Mostly from the Hamptons and North Fork, the list of artists in Winter Wonders include names such as Randee Daddona, Lee Cleary, Carolyn Bunn, Kip Bedell, Lee Harned, Kathleen Young, Ann Fox and Kathleen McArdle, to name a few.
The paintings and photographs on view and for sale at southoldhistorical.org comprise a broad spectrum of subject matter, including everything from snowy landscapes to portraits of birds, to images of the Horton Point and Coffee Pot lighthouses, still lifes, abstract and representational seascapes, trees, shells, and even historical scenes of winter life on the North Fork.

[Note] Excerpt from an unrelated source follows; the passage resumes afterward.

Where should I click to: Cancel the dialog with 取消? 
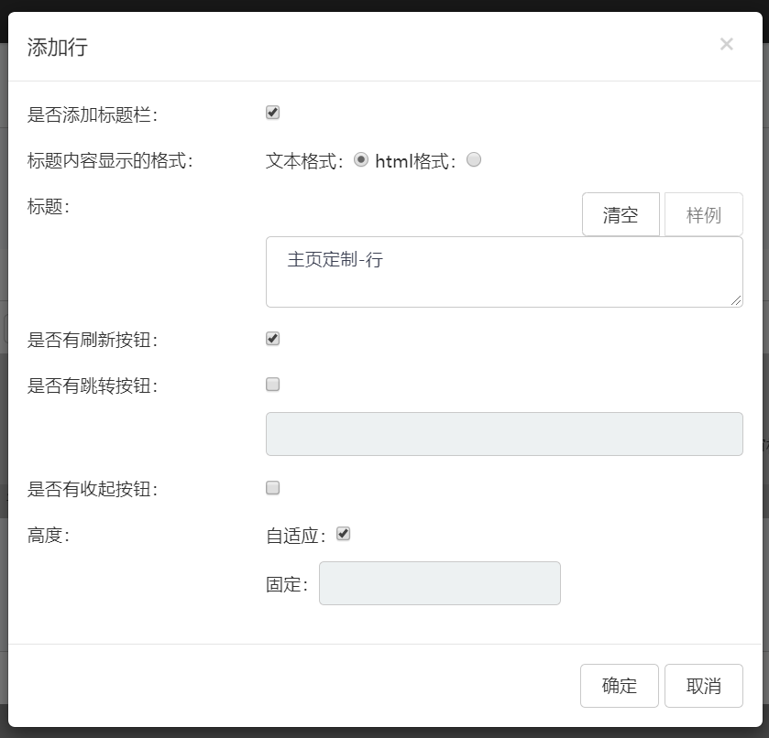pos(703,686)
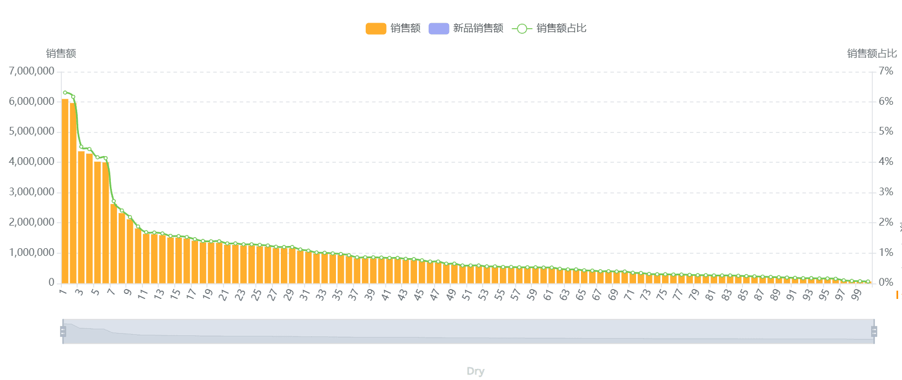The width and height of the screenshot is (902, 380).
Task: Click the right data zoom handle
Action: (874, 331)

Due to the format’s popularity — and surely the $100 price tags that go with it — Ten Squared: Winter Wonders is actually the Southold Historical Museum’s second online show in the series this year. Over the summer, the museum saw great success with Ten Squared: Summer Solstice, which featured about 80 original works of art. They also produced two Ten Squared shows in 2020, which was the first year the exhibition moved online from the in-person format they’d used since the shows began in 2018.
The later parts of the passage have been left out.